Contracts vary. Some can earn bonuses. Others get use of a university president's house or an annual housing stipend in the tens of thousands of dollars. Auto allowances start at $1,000 a month.

Presidential pay at private universities in Florida is less transparent than at the public universities governed by the state's Public Records Law and Sunshine Law. The figures below from 20 of the state's largest private institutions come from institutional tax returns, available on ProPublica's Nonprofit Explorer. As such, they date to the most recent tax filing available — the 2024 or 2025 fiscal years.

Presidents partake of the same standard benefits as other employees, though FIU president Nuñez's contract stands out for specifying she gets a $5,000 health exam.

Many get rewarded for every year they stay on the job. New College's Corcoran pulls in $200,000 in retention pay each year in addition to his bonus potential, which is tied to fundraising, a campus master plan, improved dorms and, among other goals, boosting enrollment to 1,200 by the end of his fifth year. (He became president in 2023. New College set a record for enrollment at 900 in the fall.)

Deferred compensation or supplemental retirement money is part of some but not all presidential contracts. The contract for Donald Landry, UF's interim president, specifies that if the UF board passes on him for the permanent job, he gets $2 million, the amount of his base pay, as severance.

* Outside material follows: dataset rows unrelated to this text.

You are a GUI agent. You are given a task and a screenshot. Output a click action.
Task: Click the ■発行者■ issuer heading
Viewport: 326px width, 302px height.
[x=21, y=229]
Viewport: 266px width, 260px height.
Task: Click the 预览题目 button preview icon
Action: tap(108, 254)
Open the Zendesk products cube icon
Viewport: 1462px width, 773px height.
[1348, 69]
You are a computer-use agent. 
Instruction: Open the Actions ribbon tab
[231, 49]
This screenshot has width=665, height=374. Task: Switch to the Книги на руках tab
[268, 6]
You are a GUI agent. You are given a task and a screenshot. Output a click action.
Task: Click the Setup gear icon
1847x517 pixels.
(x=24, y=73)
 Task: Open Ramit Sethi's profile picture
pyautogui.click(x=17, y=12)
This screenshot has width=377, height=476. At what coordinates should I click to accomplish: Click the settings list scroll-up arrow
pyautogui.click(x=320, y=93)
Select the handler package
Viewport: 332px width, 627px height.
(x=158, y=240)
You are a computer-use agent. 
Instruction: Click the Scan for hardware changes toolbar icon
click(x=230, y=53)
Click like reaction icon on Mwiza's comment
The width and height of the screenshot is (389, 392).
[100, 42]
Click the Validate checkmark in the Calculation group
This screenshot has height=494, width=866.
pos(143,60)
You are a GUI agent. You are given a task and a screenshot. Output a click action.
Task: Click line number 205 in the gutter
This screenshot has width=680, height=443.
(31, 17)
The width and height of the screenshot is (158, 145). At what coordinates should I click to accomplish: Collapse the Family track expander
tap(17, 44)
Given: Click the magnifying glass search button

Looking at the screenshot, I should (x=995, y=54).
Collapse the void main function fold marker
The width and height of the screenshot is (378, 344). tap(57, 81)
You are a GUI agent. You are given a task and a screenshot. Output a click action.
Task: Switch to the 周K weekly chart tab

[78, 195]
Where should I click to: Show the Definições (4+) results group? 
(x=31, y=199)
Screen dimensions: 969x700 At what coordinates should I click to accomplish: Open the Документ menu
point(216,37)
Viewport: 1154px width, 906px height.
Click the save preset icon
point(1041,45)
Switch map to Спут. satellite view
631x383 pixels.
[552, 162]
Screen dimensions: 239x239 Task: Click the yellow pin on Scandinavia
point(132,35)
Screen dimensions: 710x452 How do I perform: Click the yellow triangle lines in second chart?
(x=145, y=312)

Wilde doesn't think a slowdown in presidential pay is coming. "It's only going to continue increasing. That's the only thing we can see," she says. She notes that she and her co-author, James Finkelstein, a George Mason professor emeritus, found professor pay, in the 10 years when presidential pay soared, went up on average by $646 in constant dollars.

While presidential pay has gone up, keep in mind presidents don't draw the biggest checks on campus. In his last year as University of Miami president, Julio Frenk at $1.8 million in compensation made far less than head football coach Mario Cristobal, who pulled in $8.24 million. Frenk also trailed his successor, Joseph Echevarria, who earned $4.2 million as CEO of the university and its health system. Frenk also got paid less than the health system's urology chair, its chief of cardiac surgery, the sports medicine director, men's basketball coach James Larranaga and athletic director Dan Radakovich. Carson Beck, the Canes' quarterback in 2025, earned a reported $4 million and owned a Lamborghini.

UF's new head football coach, Jon Sumrall, averages $7.45 million — more than triple what Landry, the interim president, makes.